MOSCOW (AP) — Russian President Vladimir Putin welcomed Syrian leader Bashar Assad for talks Tuesday focusing on fighting between Palestinian factions and the political crisis in Lebanon — as part of Moscow’s effort to strengthen its role in the Middle East amid escalating tensions in the region.

“Unfortunately, the situation in the Middle East remains tense,” Putin told Assad at the start of their talks at the Kremlin. “We are seeing that one conflict in the region is developing after another, and that can’t but concern us.” Putin and Assad were expected to talk about how to ease tensions among the Palestinians, where supporters of the president and the prime minister have been locked in a violent standoff, as well as efforts to hold peace talks between Syria and Israel — which Assad recently has shown a willingness to consider.

Putin also met last week with Lebanese Prime Minister Fuad Siniora, who asked Moscow to use its influence on Damascus, a Soviet-era ally, in the talks with Assad. Syria, which backs the Hizbollah opposition based in Lebanon’s south, and has long exerted its political influence on the neighbouring country.

Syria has expressed willingness in recent days to restart peace talks with Israel, but Israeli Prime Minister Ehud Olmert said Monday it was impossible because of Damascus’ support for Israel’s enemies Hizbollah and Hamas.

Israel and the Hizbollah fought a 34-day war in Lebanon earlier this year.

“Our desire for peace remains the same. But the Israeli government doesn’t want peace,” Assad told reporters after the talks.

Putin referred to his recent talks with Olmert and Siniora, adding that Russia was trying to contribute to peace efforts. Russia has been a co-sponsor of the peace process along with the United States, the European Union and the United Nations.

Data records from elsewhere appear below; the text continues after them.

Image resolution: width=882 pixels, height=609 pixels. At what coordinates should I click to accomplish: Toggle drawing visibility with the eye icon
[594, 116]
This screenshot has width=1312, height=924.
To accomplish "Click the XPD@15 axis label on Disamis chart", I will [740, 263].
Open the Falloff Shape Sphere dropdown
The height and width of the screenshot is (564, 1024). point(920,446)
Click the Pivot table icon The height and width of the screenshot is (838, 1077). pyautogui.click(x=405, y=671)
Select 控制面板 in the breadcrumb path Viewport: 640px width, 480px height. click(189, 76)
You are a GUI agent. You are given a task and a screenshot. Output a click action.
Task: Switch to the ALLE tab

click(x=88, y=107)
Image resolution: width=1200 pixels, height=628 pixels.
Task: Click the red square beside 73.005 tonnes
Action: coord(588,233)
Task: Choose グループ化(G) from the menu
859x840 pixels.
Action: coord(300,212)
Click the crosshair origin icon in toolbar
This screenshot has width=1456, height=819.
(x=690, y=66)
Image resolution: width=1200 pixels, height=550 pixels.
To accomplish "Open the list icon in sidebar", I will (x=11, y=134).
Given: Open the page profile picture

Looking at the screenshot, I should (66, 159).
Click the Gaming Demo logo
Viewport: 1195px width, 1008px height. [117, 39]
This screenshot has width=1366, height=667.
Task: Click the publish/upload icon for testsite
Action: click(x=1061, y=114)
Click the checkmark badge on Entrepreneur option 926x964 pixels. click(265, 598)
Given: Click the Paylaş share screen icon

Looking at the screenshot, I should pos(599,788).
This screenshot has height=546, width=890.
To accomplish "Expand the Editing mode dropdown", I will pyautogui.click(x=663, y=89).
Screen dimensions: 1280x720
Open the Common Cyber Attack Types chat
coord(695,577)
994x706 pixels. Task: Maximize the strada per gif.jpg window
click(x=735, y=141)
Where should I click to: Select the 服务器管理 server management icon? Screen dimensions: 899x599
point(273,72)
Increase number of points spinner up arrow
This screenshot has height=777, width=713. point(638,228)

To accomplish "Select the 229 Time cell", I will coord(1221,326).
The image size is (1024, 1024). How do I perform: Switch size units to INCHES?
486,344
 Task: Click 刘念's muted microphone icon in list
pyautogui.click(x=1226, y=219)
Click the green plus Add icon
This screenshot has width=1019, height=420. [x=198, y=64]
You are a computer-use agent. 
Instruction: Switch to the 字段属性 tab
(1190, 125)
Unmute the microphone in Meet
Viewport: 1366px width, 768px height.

“We are continuing to participate in the Middle East peace process as actively as we can,” Putin said. “Syria always has and will play an important role in the region.” Lebanon’s Hizbollah-led opposition has been holding protests against Siniora’s government in an attempt to force its resignation. The group is demanding a national unity government in which it would have wider representation.

Assad assured Putin that Damascus wants the region’s stability. “We are playing an important role in ensuring the stability of our region,” Assad told Putin. “And we will orient others to act in the same direction.” Putin urged Assad to share his views on the Palestinian situation and emphasised that Moscow is maintaining contacts with all sides there.

He also suggested discussing the situation in Iraq, saying the world community should take a joint effort to improve the situation there.

Russia and Syria have long-standing economic and political ties. Last year, Moscow agreed to write off nearly three-quarters of Syria’s $13 billion debt in a bid to increase economic relations between the two countries.

“Our cooperation has strengthened recently, and one of the aims of my visit is to widen that cooperation in different areas,” Assad said at the start of the Kremlin talks.